Breast cancer is one of the main causes of death among women in occidental countries. In the last years, screening
mammography has been established worldwide for early detection of breast cancer, and computer-aided diagnostics
(CAD) is being developed to assist physicians reading mammograms. A promising method for CAD is content-based
image retrieval (CBIR). Recently, we have developed a classification scheme of suspicious tissue pattern based on the
support vector machine (SVM). In this paper, we continue moving towards automatic CAD of screening mammography.
The experiments are based on in total 10,509 radiographs that have been collected from different sources. From this,
3,375 images are provided with one and 430 radiographs with more than one chain code annotation of cancerous
regions. In different experiments, this data is divided into 12 and 20 classes, distinguishing between four categories of
tissue density, three categories of pathology and in the 20 class problem two categories of different types of lesions.

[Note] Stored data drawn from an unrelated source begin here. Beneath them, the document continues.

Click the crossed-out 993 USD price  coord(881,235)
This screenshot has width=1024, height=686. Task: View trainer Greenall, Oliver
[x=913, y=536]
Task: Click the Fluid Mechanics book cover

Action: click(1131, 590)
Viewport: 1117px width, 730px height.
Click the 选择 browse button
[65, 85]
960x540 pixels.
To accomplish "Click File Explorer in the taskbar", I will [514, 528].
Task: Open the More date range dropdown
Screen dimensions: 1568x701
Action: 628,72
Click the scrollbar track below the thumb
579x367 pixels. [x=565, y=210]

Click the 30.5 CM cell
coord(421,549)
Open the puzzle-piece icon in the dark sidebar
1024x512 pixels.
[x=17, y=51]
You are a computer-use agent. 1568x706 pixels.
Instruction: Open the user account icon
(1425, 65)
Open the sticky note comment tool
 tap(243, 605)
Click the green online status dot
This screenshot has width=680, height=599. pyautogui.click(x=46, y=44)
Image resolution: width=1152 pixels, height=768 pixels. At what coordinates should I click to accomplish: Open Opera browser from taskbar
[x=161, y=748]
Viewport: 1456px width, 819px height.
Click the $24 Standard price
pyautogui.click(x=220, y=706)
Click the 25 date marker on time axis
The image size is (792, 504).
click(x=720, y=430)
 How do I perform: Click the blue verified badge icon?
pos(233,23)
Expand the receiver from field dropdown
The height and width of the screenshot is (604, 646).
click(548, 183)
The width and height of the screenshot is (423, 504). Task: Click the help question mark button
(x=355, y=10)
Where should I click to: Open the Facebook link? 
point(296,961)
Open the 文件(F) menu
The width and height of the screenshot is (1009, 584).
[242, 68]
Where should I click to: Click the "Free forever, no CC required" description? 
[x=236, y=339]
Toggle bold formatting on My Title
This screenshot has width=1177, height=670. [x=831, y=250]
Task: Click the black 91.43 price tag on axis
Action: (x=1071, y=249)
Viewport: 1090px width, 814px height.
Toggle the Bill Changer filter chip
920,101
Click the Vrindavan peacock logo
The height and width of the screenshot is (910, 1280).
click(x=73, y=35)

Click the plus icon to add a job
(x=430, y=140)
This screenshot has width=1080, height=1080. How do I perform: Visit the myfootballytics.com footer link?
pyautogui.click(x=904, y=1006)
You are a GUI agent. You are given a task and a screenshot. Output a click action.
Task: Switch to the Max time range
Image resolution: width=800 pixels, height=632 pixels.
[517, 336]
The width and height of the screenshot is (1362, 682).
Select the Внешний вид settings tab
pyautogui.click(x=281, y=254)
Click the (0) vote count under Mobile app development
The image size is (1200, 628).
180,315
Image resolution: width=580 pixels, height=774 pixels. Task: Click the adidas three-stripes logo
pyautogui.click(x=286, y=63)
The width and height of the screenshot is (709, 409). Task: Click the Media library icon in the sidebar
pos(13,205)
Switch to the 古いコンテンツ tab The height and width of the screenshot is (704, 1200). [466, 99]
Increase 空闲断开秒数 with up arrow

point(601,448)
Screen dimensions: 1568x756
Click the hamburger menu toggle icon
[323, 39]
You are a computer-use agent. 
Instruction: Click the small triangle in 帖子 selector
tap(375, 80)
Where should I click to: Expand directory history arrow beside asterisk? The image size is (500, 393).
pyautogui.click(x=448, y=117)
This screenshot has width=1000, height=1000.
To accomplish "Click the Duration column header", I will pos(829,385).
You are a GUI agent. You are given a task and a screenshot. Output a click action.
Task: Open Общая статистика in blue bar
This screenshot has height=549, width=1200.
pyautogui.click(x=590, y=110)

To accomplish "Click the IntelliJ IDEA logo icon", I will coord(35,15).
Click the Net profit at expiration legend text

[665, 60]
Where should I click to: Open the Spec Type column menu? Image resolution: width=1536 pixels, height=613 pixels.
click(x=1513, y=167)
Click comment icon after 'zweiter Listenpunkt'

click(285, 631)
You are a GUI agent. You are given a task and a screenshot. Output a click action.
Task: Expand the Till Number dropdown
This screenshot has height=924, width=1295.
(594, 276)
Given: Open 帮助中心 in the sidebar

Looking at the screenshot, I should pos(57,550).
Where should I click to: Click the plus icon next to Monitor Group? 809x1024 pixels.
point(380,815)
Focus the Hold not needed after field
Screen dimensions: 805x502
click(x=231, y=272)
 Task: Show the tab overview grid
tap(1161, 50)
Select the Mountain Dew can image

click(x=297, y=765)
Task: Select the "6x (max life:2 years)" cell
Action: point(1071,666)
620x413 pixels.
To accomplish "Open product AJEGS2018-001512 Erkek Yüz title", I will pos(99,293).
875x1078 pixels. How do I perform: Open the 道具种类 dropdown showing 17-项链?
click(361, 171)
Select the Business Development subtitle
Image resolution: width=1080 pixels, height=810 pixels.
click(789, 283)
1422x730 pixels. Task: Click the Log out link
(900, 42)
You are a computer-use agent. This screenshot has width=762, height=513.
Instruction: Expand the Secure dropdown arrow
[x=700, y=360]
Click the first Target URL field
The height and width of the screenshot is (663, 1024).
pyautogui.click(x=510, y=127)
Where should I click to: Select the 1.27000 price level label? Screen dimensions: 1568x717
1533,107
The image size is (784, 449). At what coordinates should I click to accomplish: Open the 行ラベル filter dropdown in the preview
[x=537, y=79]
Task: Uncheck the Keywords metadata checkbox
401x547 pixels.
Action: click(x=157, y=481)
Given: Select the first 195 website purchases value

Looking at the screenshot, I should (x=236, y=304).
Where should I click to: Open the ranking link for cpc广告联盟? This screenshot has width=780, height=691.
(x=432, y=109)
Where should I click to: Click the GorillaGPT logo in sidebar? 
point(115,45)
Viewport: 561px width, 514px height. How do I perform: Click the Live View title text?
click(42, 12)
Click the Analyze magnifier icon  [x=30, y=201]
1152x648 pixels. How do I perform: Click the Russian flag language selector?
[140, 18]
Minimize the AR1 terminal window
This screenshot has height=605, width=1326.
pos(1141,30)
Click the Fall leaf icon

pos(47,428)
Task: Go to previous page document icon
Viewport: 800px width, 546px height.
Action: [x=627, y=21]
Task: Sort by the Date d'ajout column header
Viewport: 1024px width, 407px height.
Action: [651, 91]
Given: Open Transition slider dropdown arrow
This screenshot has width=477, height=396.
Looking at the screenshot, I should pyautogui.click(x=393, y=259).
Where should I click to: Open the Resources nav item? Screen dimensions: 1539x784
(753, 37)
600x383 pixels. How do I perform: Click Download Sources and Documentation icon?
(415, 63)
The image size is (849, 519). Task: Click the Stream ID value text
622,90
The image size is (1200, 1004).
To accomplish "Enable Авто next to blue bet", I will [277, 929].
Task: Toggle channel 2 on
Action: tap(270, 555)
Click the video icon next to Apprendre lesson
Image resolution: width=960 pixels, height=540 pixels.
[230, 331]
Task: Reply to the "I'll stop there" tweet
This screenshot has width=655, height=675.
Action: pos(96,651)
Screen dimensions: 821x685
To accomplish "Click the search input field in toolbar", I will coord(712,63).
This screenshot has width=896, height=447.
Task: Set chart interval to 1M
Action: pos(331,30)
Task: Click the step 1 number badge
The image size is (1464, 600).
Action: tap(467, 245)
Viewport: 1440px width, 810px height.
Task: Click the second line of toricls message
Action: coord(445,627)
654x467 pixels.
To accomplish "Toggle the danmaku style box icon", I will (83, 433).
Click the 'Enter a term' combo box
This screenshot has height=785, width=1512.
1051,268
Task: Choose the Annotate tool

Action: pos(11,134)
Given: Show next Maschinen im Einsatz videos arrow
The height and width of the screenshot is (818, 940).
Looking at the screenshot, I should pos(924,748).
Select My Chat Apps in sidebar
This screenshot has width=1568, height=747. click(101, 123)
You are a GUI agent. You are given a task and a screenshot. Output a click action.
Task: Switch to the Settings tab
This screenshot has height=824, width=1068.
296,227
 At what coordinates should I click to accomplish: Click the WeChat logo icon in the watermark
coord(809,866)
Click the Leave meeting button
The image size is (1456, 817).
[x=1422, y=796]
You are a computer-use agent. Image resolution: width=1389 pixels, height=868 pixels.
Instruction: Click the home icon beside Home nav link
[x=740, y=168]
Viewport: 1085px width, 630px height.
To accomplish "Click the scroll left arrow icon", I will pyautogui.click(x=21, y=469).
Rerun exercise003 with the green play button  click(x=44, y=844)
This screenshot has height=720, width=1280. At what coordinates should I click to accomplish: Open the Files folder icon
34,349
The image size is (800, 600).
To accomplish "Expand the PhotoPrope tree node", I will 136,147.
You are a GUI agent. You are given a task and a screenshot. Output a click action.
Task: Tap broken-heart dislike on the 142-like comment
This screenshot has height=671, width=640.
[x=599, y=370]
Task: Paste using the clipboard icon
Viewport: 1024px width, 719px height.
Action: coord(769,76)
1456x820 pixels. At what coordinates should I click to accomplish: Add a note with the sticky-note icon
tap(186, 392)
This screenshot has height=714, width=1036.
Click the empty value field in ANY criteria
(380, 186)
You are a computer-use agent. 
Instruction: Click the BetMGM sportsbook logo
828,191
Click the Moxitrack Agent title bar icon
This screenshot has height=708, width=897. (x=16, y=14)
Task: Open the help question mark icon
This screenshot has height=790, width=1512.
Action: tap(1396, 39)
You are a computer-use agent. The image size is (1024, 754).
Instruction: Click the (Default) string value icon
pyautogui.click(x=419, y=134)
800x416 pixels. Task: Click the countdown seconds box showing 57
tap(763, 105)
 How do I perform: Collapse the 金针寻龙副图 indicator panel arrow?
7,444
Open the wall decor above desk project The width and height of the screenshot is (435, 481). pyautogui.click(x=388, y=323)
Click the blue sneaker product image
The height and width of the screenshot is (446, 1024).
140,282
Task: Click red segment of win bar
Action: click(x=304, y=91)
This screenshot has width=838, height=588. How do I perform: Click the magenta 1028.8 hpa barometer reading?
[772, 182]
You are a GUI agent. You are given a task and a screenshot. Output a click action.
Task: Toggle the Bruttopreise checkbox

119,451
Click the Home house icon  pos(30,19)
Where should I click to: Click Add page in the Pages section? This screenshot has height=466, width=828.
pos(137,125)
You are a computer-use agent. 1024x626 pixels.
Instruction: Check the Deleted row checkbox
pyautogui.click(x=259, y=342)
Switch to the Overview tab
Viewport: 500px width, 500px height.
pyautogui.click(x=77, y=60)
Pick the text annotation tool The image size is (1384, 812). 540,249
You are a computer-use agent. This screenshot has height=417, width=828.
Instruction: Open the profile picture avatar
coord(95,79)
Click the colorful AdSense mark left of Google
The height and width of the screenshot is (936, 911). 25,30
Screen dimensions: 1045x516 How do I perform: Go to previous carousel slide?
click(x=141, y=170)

Balancing the number of images in each class yields 233 and 45 images remaining in each of the 12 and 20 classes,
respectively. Using a two-dimensional principal component analysis, features are extracted from small patches of 128 x
128 pixels and classified by means of a SVM. Overall, the accuracy of the raw classification was 61.6 % and 52.1 % for
the 12 and the 20 class problem, respectively. The confusion matrices are assessed for detailed analysis. Furthermore, an
implementation of a SVM-based CBIR system for CADx in screening mammography is presented. In conclusion, with a
smarter patch extraction, the CBIR approach might reach precision rates that are helpful for the physicians. This,
however, needs more comprehensive evaluation on clinical data.